Exchanging the token for information about the user

When you request information about a user, API Yandex ID returns all the data that the OAuth token specified in the request has access rights for.

The service's response content depends on the app rights selected when registering the app at Yandex OAuth. If multiple rights are selected, the response includes the elements unique for each right.

Note

To send a request to API Yandex ID, you may use an OAuth token with permissions to access any of the Yandex services. However, extended access to user data is only available if you have tokens with access rights from the API Yandex ID section configured when registering the app.

Request format

A request for information about a Yandex user has the following format:

GET https://login.yandex.ru/info?
[& format=json | xml | jwt]
[& jwt_secret=<secret key>]

Authorization: OAuth <OAuth token>

GET https://login.yandex.ru/info?
 & oauth_token=<OAuth token>
[& format=json | xml | jwt]
[& jwt_secret=<secret key>]

Alert

In this method, the OAuth token is sent in the GET request parameter and can be saved openly in the browser history or in the access logs of any intermediate host. The saved OAuth token may be used by a hacker.

Request parameters

Parameter

Value

Description

oauth_token

An OAuth token that enables access of the user's account data via API Yandex ID. The content of the response depends on the rights granted by the OAuth token specified in the request.

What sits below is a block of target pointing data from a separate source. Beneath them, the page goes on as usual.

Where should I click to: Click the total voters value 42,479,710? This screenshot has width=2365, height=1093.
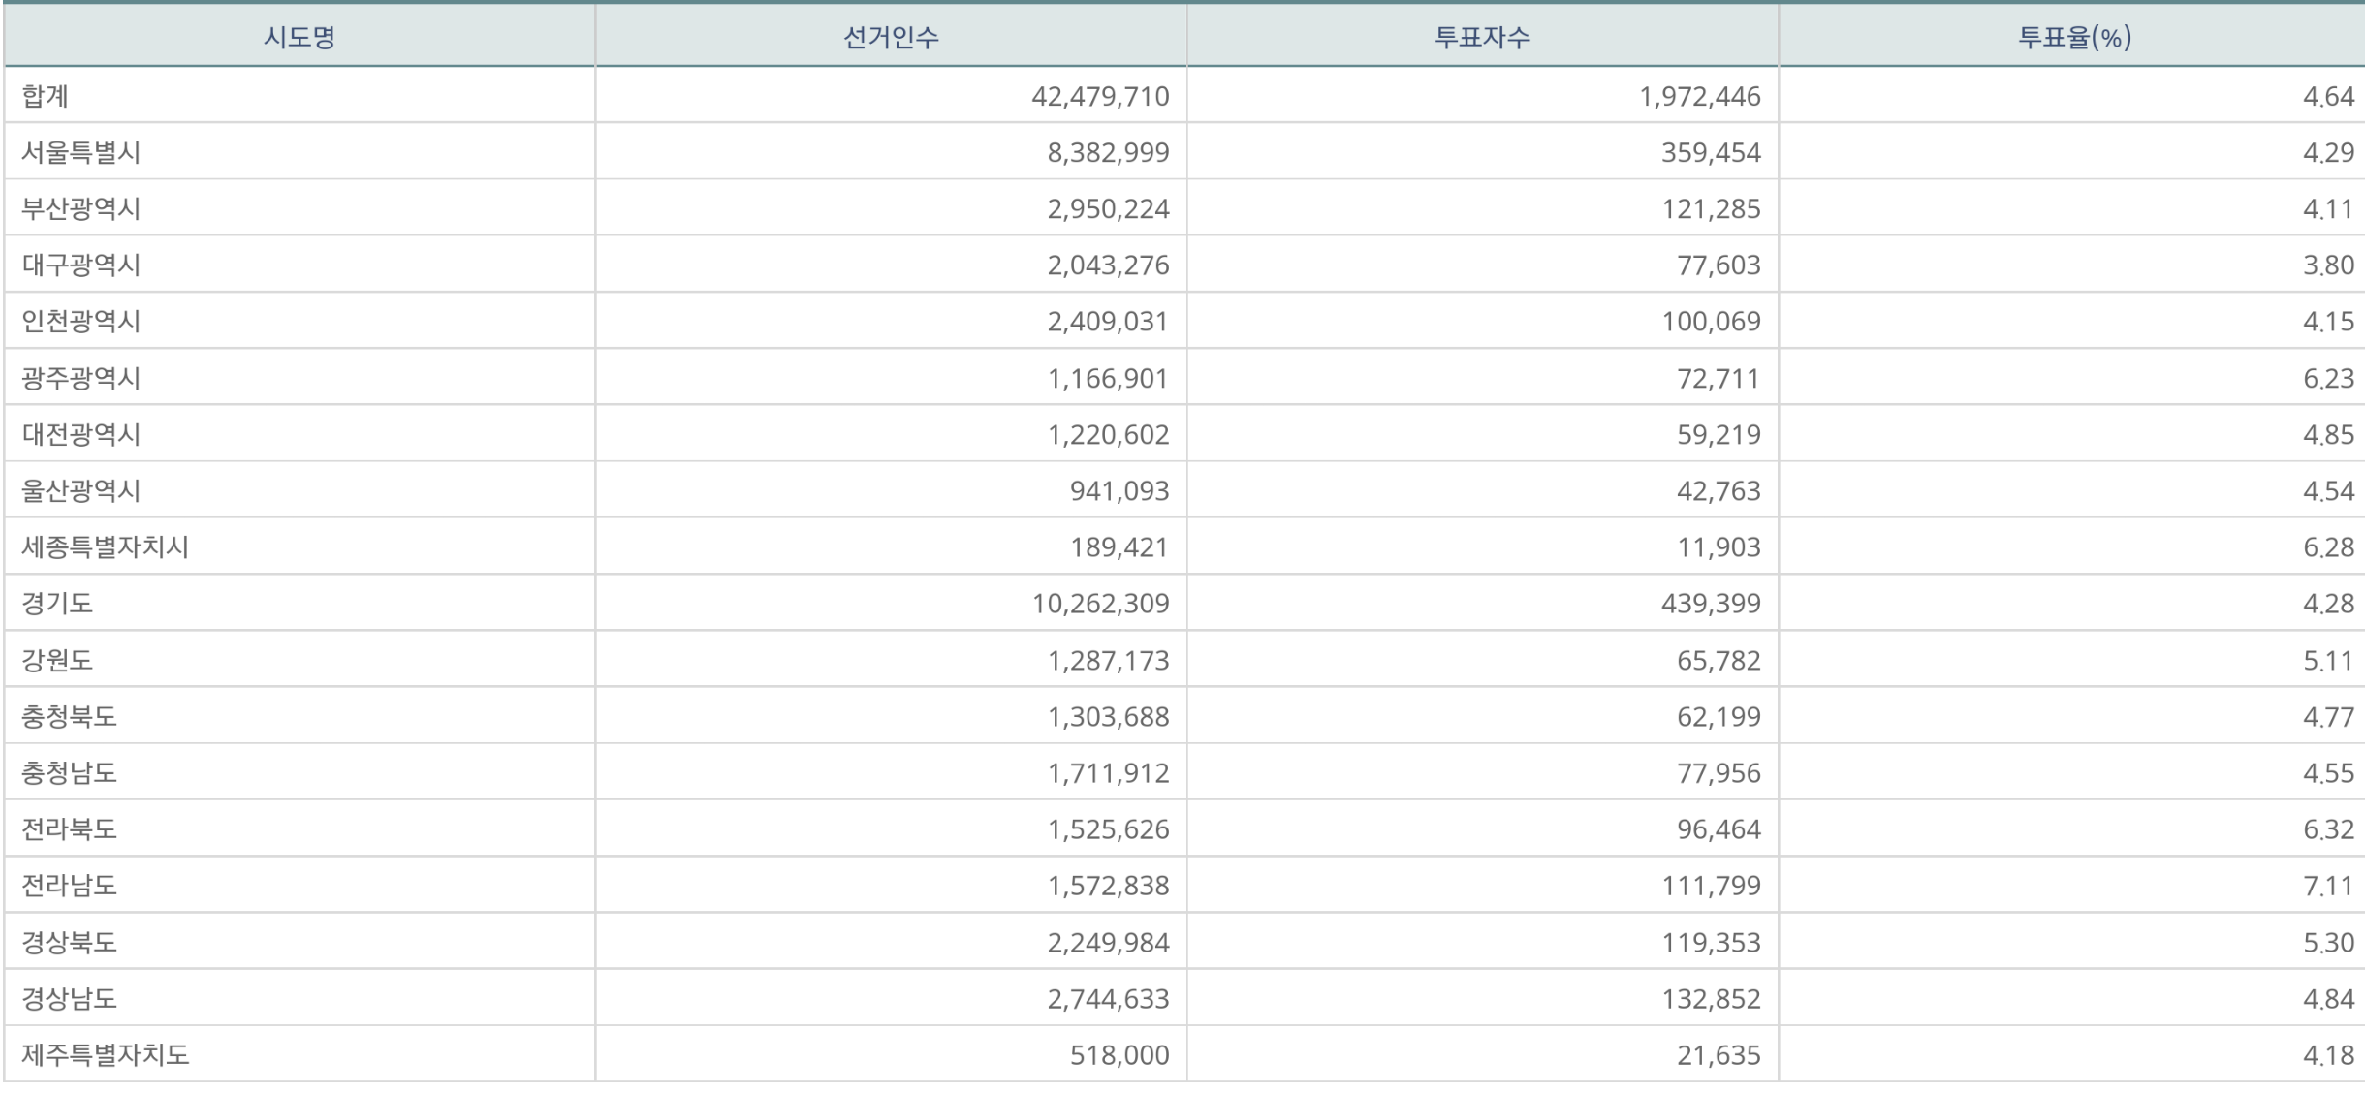pos(1100,97)
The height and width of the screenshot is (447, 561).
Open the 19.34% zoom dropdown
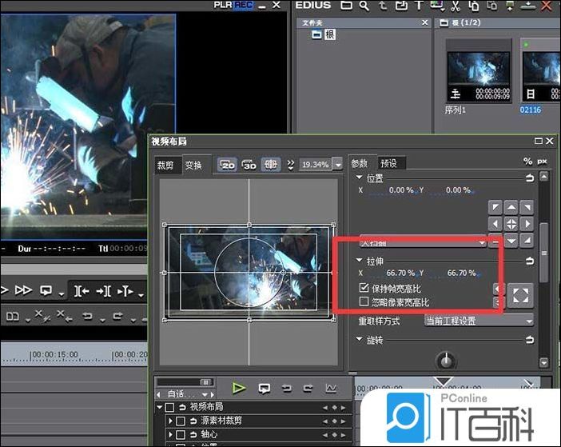click(338, 164)
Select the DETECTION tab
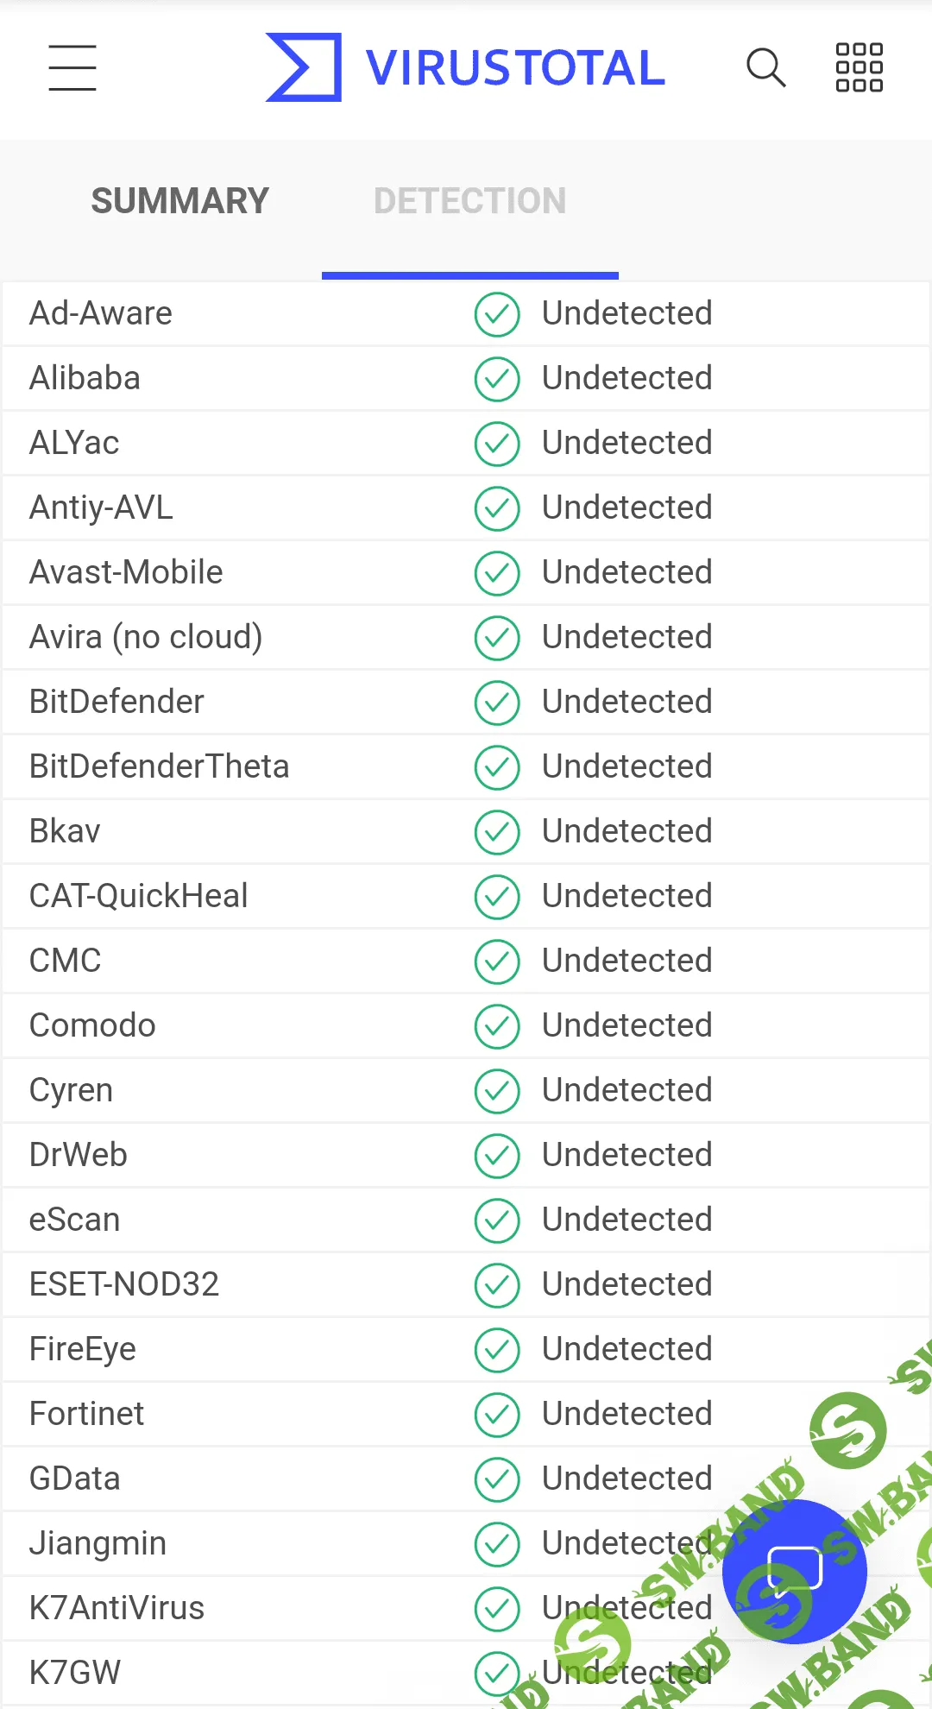Image resolution: width=932 pixels, height=1709 pixels. [469, 201]
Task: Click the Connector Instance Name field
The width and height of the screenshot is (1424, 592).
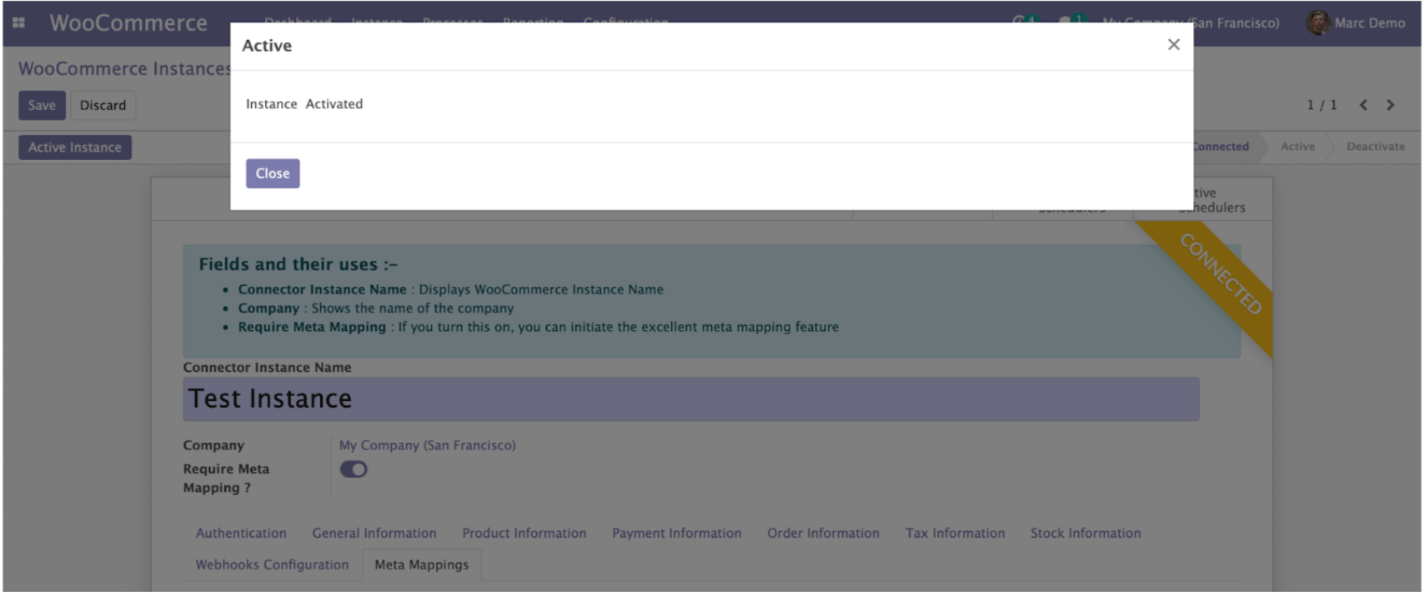Action: click(690, 399)
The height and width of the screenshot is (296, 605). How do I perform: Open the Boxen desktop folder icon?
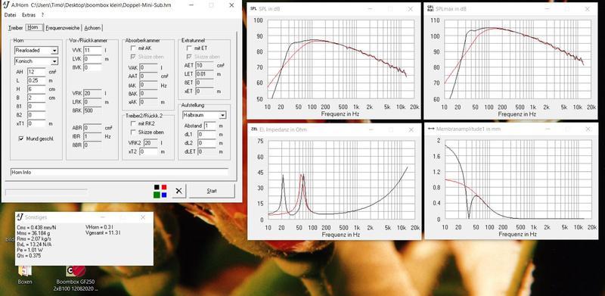click(25, 272)
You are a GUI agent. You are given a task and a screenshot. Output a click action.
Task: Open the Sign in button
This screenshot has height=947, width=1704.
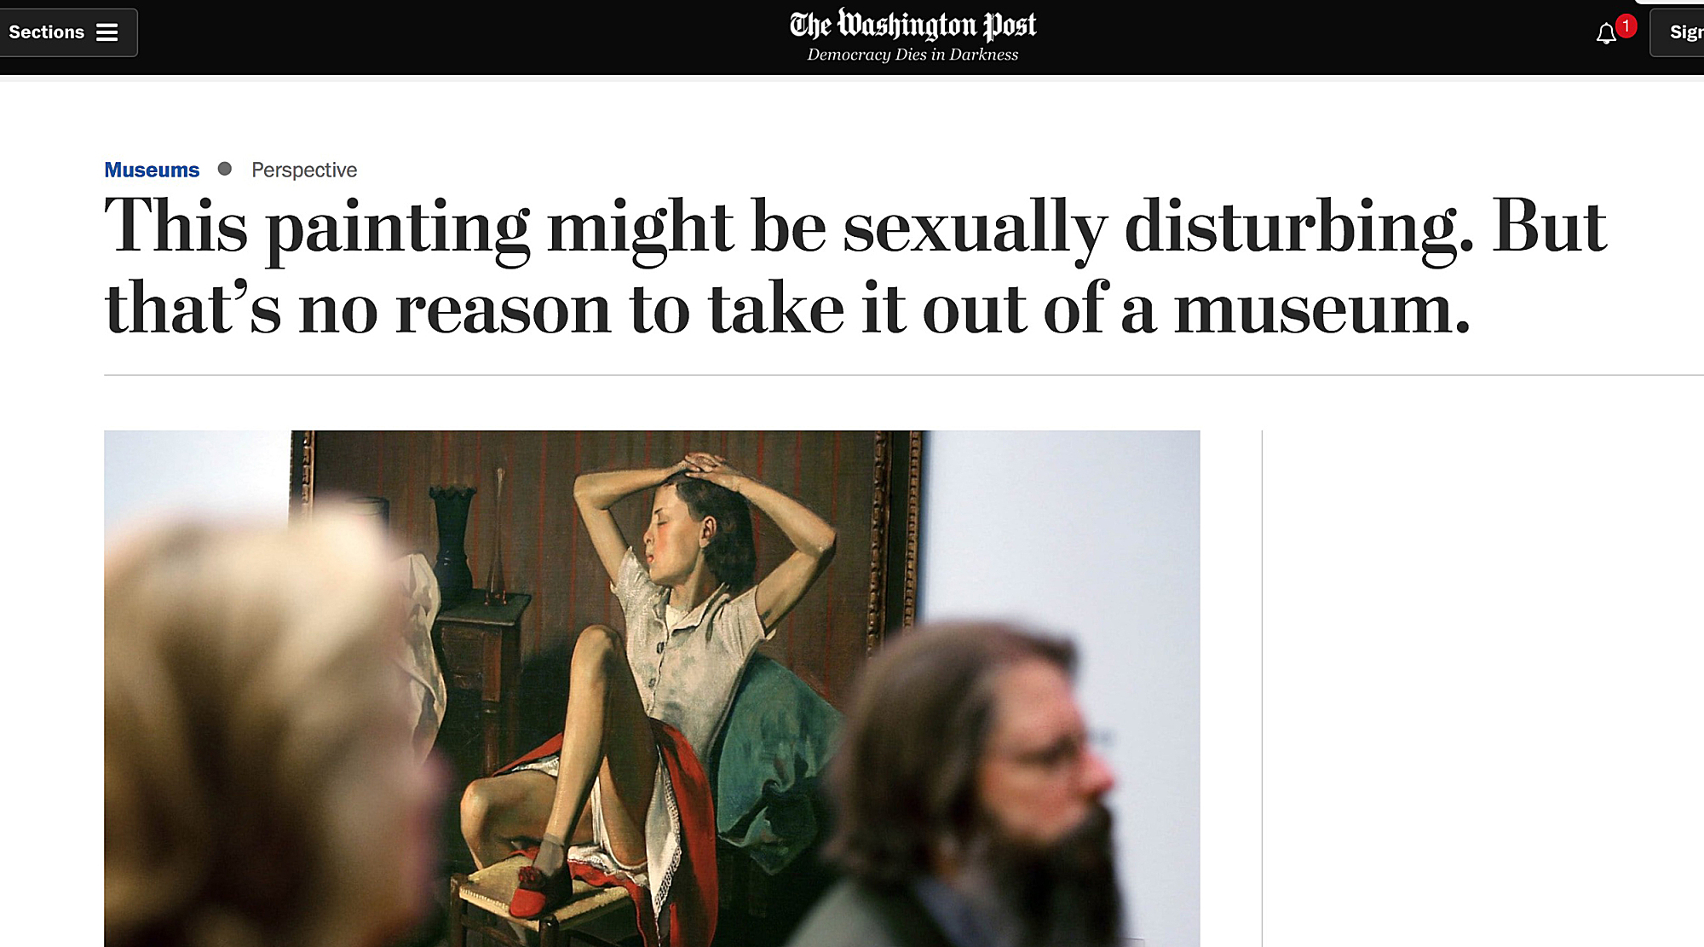point(1678,32)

The OAuth token must be specified in the request in one of the following ways:

  • In the Authorization HTTP header, each time API Yandex ID is called, specifying the token type before its value (the recommended method):

    Authorization: OAuth <OAuth token>

  • In the oauth_token parameter value (insecure method):

    oauth_token=<OAuth token>

format

xml | json | jwt

Returned data format. Possible values:

  • json: JSON document. This value is used by default if the parameter isn't specified in the request.
  • xml: XML document.
  • jwt: JSON Web Token.

jwt_secret

The secret that will be used to sign JWT. If the parameter is not passed, the OAuth app's client_secret will be used instead.
We recommend that you do not pass this parameter.

Response format

In the response, the service returns a set of standard and additional fields depending on the app's access rights.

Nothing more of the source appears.